Cillian Murphy — A Slow-Burning Masterclass
Murphy's Tommy Shelby is one of television's great central characters — a man damaged by the First World War, brilliant beyond his circumstances, possessed of a strategic mind that sees twelve moves ahead of everyone. Murphy plays him with extraordinary stillness: the less he does, the more menacing he becomes. His finest moments come when the armour cracks — the occasional flash of trauma underneath, the grief for his dead wife surfacing through carefully maintained composure.
The Supporting Cast
Helen McCrory as Polly Gray — matriarch, strategist, and the one person with moral authority to challenge Tommy — was one of British television's finest performances. Her real-life death between seasons left a wound the final series never fully healed. Tom Hardy's Alfie Solomons is one of television's great recurring guest characters — unpredictable, funny, and genuinely dangerous.

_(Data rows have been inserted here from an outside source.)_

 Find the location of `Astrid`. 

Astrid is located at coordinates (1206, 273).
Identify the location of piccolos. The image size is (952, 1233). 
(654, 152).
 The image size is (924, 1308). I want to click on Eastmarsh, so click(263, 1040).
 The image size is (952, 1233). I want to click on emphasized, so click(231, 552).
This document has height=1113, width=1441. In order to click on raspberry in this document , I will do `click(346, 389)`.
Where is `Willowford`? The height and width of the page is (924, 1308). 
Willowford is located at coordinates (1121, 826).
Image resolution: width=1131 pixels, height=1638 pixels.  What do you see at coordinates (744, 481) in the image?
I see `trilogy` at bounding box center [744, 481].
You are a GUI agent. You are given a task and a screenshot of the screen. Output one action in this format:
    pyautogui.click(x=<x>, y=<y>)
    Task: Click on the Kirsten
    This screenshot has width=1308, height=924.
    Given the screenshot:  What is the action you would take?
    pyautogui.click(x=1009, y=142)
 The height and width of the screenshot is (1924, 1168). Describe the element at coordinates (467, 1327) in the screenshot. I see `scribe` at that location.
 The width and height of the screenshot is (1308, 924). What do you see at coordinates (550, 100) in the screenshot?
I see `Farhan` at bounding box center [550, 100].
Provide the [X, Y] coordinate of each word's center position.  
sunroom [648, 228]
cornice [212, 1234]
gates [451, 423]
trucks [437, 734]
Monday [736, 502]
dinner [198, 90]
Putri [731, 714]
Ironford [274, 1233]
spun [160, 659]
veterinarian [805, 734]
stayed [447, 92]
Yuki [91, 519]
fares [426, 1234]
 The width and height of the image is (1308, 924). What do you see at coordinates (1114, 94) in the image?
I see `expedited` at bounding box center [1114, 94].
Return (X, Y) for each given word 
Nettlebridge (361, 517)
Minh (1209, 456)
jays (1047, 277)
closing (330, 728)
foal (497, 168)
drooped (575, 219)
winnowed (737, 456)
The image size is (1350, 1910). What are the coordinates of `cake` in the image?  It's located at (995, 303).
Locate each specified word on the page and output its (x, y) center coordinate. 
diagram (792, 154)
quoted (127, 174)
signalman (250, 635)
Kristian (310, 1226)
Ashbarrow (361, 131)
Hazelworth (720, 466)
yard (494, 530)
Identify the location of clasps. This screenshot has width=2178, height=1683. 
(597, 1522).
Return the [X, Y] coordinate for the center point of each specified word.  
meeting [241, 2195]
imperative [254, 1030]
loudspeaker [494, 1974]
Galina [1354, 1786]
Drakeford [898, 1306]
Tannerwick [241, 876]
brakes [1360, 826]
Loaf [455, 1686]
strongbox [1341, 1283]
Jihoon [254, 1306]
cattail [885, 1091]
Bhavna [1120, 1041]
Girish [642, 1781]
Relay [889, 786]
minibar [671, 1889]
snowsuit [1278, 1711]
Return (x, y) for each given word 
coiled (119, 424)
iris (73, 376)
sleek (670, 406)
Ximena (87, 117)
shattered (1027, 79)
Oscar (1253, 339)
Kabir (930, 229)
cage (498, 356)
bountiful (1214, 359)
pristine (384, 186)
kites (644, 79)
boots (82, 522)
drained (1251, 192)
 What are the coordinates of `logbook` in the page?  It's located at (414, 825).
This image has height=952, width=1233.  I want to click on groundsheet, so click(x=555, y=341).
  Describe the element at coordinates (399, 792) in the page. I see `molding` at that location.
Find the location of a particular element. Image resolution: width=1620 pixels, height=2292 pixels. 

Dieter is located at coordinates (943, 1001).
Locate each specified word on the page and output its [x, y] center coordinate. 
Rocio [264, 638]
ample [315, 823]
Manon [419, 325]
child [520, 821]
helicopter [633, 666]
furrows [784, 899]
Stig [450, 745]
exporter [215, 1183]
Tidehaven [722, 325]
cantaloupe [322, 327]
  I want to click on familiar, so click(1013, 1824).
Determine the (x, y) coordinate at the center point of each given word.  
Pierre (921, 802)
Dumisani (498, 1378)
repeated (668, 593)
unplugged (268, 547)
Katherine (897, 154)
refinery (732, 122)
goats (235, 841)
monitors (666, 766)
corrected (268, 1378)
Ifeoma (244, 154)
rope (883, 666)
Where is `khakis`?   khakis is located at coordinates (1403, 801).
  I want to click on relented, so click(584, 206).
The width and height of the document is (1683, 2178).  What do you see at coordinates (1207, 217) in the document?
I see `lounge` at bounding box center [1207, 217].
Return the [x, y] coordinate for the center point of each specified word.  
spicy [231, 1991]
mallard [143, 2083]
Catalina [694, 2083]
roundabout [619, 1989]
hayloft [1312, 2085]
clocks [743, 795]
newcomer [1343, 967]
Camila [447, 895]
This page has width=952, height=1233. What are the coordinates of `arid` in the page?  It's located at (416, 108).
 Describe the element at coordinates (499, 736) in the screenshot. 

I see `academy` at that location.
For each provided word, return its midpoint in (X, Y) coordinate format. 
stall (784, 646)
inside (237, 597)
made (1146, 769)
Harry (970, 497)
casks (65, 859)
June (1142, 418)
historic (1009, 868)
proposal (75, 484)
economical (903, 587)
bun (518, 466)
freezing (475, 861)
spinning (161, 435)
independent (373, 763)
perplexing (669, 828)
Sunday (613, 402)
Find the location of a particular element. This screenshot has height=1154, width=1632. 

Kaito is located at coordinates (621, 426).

The Music: A Character in Itself
The opening credits set to Nick Cave's "Red Right Hand" established the show's sonic identity immediately. The choice to use contemporary music — particularly Nick Cave and the Bad Seeds — was a bold creative decision that became one of the show's most recognisable signatures.
Final Verdict
Peaky Blinders is not a perfect drama — it occasionally gets lost in its own mythology. But at its best it is among the finest British television ever produced. Murphy's performance alone would be enough to recommend it. Everything around him makes it essential.